The Egyptian pottery of most of the sites mentioned as parallels has been re-evaluated by S. Seidlmayer in 1990, who was able to create a typological system and to date it convincingly. Fitting the Tell el-Dabca pottery into this system, the dating of the settlement could be established as the early Middle Kingdom, probably into the reign of King Amenemhat I. Additional finds, such as a few scarabs and fragments of Alabaster-vessels, confirmed this view.

The silices proved that the inhabitants of the settlement worked as farmers, although this was probably not their primary and main occupation. Most of the flint implements were sickle-stones, very worn and showing the so-called sickle-glance.

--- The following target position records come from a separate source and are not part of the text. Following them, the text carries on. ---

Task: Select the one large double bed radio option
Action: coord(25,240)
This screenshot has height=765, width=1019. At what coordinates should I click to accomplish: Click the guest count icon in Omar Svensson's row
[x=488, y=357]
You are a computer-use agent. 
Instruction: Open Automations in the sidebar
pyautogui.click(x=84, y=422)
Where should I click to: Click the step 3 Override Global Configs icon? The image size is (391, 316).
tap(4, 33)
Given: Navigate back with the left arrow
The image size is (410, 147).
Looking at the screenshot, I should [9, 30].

A. Tillmann demonstrated that the source of the silex was the Wadi el-Sheik in Middle Egypt, and not, as became the rule during the Middle Kingdom, the Theban area in the south of Egypt.
Remains of animals and plants allowed the reconstruction of the flora and fauna supplying this settlement.

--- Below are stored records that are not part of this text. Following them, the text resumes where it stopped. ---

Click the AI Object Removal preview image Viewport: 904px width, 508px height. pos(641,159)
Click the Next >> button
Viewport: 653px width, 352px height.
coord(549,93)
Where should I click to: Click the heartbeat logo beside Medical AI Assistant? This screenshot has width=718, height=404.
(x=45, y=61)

Altogether, the results of the excavation of the settlement of Tell el-Dabca, F/I, str. e shed light on the hard and, until now, only scarcely documented conditions of everyday life of an Egyptian town of the early Middle Kingdom, far from the splendour of temples and the royal court.
 
 
 
Bibliography:
Czerny E.
Tell el-Dabca IX. Eine Plansiedlung des frühen Mittleren Reiches. UZK 15, ÖAW, Vienna 1999
 
Boessneck J. und Von den Driesch A.
Tierknochenfunde aus der frühen 12. Dynastie vom Tell el-Dabca im Nildelta, in E. Czerny, op.cit.
 
Tanheiser U.
Untersuchungen zur ägyptischen Landwirtschaft in dynastischer Zeit an Hand von Pflanzenresten aus Tell el-Dabca.
PHD thesis Vienna 1987.
 
Tillmann A.
Steinzeitkultur in der Hochkultur anhand des Materials aus Tell el-Dabca und Qantir, forthcoming.
 
Bietak M. und Eigner D.
Tell el-Dabca XIV, Ein Palastbezirk des späten Mittleren Reiches und andere Siedlungsschichten. Pläne und Profile, Vienna, forthcoming.

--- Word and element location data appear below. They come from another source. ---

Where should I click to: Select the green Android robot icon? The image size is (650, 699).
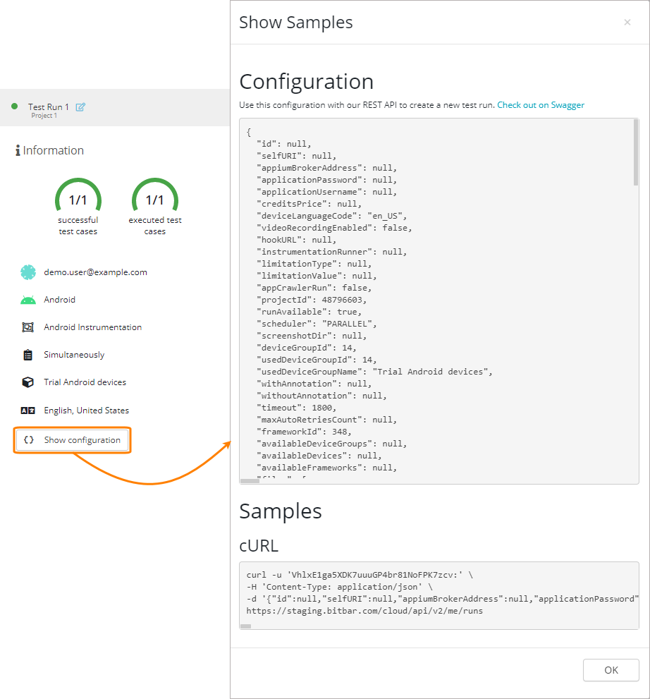pyautogui.click(x=28, y=300)
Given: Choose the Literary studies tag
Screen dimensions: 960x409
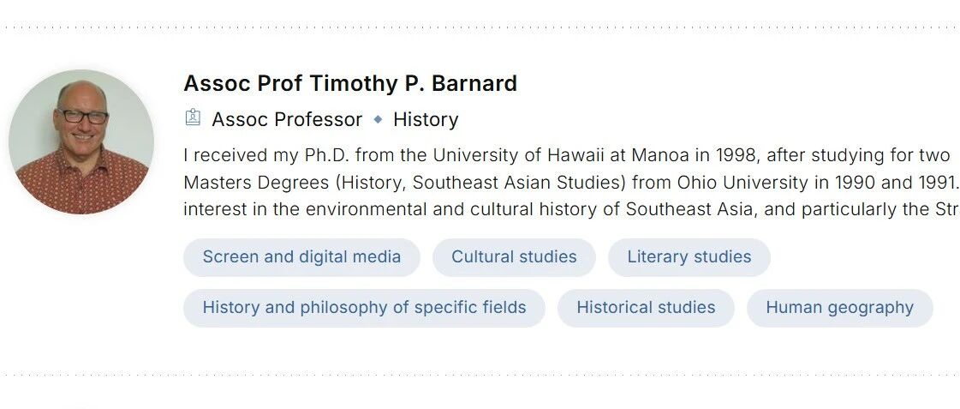Looking at the screenshot, I should (x=689, y=257).
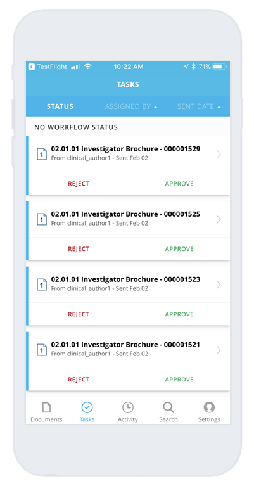Sort by Sent Date arrow

click(x=219, y=107)
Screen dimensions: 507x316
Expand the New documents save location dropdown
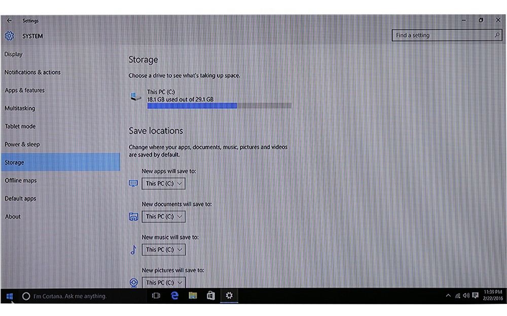[163, 216]
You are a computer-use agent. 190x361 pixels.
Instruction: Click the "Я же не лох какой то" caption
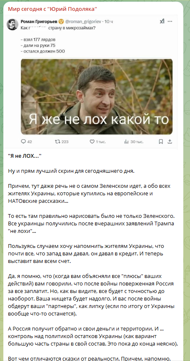click(99, 120)
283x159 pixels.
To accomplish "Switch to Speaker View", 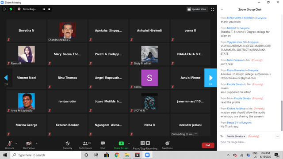I will [197, 9].
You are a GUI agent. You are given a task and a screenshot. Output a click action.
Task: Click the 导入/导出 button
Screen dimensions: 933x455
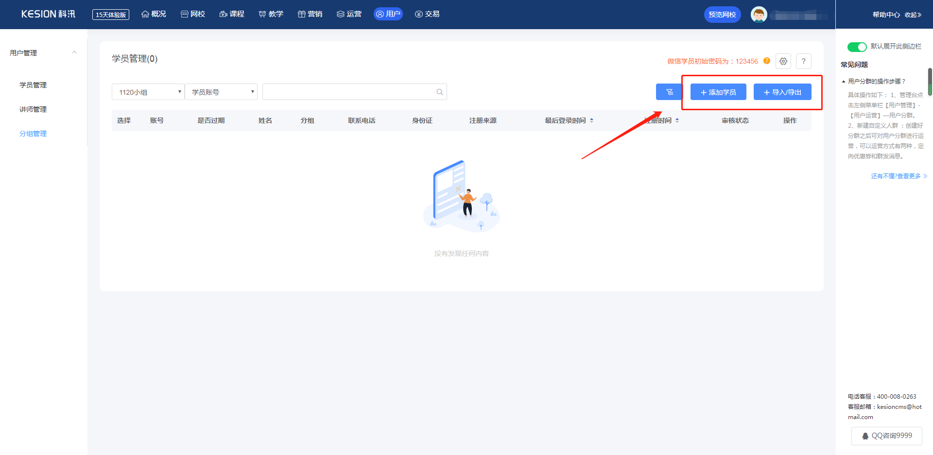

Tell el-Dabca, Ein Palastbezirk des späten Mittleren Reiches und andere Siedlungsschichten, Stratigraphie, archäologischer Befund und Architektur. In preparation.
 
for parallels see also:
Seidlmayer S.J.
Gräberfelder aus dem Übergang vom Alten zum Mittleren Reich, SAGA 1, Heidelberg 1990
 
Bagh T.
Abu Ghalib, an Early Middle Kingdom Town in the Western Nile Delta: Renewed Work on Material Excavated in the 1930s, MDAIK 58(2002), 29– 61.